[Saved data entries]
- Opening Delimiter -

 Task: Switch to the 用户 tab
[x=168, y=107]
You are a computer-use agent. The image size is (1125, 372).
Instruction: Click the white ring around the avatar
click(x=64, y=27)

- Closing Delimiter -

* **WORK INSTRUCTION**: Transcribe, word for word, every line from the one containing "You are a computer-use" through the final line of the entries, and nothing else.

* **SOLUTION TO THIS TASK**:
You are a computer-use agent. The image size is (1125, 372).
Instruction: Click the white ring around the avatar
click(x=64, y=27)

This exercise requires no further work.